CHARLESTON, W.Va. -- Prosecutors will be allowed to tell jurors about the Upper Big Branch mine disaster during the trial of a Massey Energy security director charged with lying to investigators and trying to destroy evidence in the disaster probe.
Jurors also will be able to hear about statements that Hughie Elbert Stover made to federal and state mine safety officials and to federal law enforcement agents, under a ruling this week from U.S. District Judge Irene C. Berger.
On Tuesday, Berger issued an 11-page ruling that resolved several major legal disputes in preparation for trial. Jury selection is scheduled for Friday, with trial set to begin on Monday in federal court in Beckley.
"Evidence of the explosion at UBB is clearly relevant to the narrative framework of these charges," Berger said. "When making a decision, the jury would be puzzled by the gaps in the story if evidence of the explosion at UBB were excluded."
Stover faces three felony charges that allege he tried to divert government agents investigating whether Massey officials tried to warn mining operations in advance of impending federal inspections.

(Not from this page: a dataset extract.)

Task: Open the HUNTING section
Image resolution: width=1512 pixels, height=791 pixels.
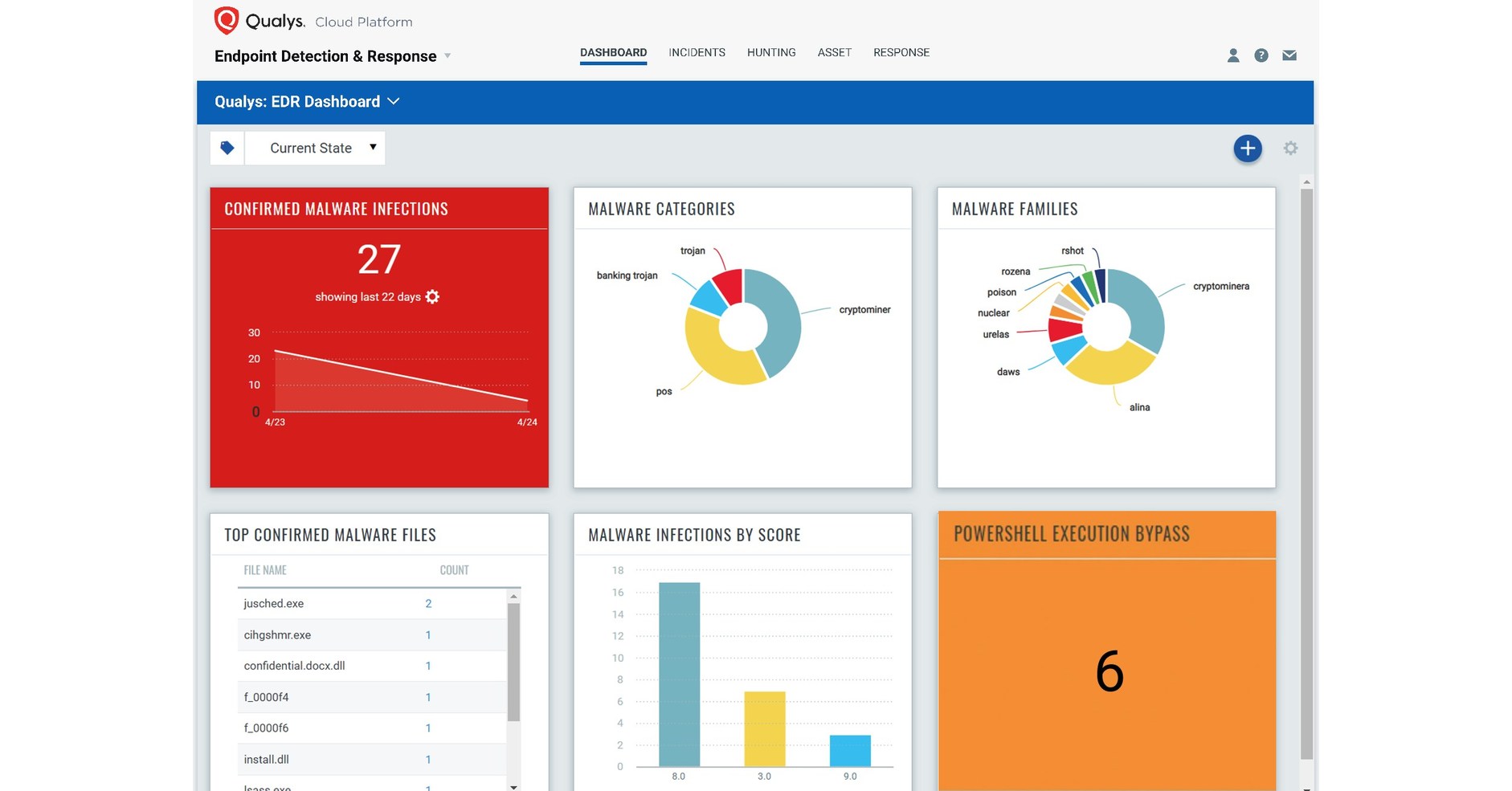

Originally, Stover was charged in March in a two-count indictment alleging that he lied to FBI agents and U.S. Mine Safety and Health Administration officials and then tried to destroy thousands of pages of security documents that investigators believed could shed light on how Massey handles inspection warnings.
In May, Stover was charged with a third count, this one alleging that he also lied to MSHA investigators conducting the civil investigation of the disaster. The original indictment was based on testimony of FBI and MSHA agents, while the additional charge drew on a formal interview taken down word-for-word by a court reporter. Stover faces a potential sentence of up to 30 years in prison if found guilty on all three counts.
Stover is one of two people charged criminally so far in a sprawling federal criminal probe of Upper Big Branch. The April 5, 2010, explosion killed 29 miners and is the worst U.S. coal-mining disaster in nearly 40 years.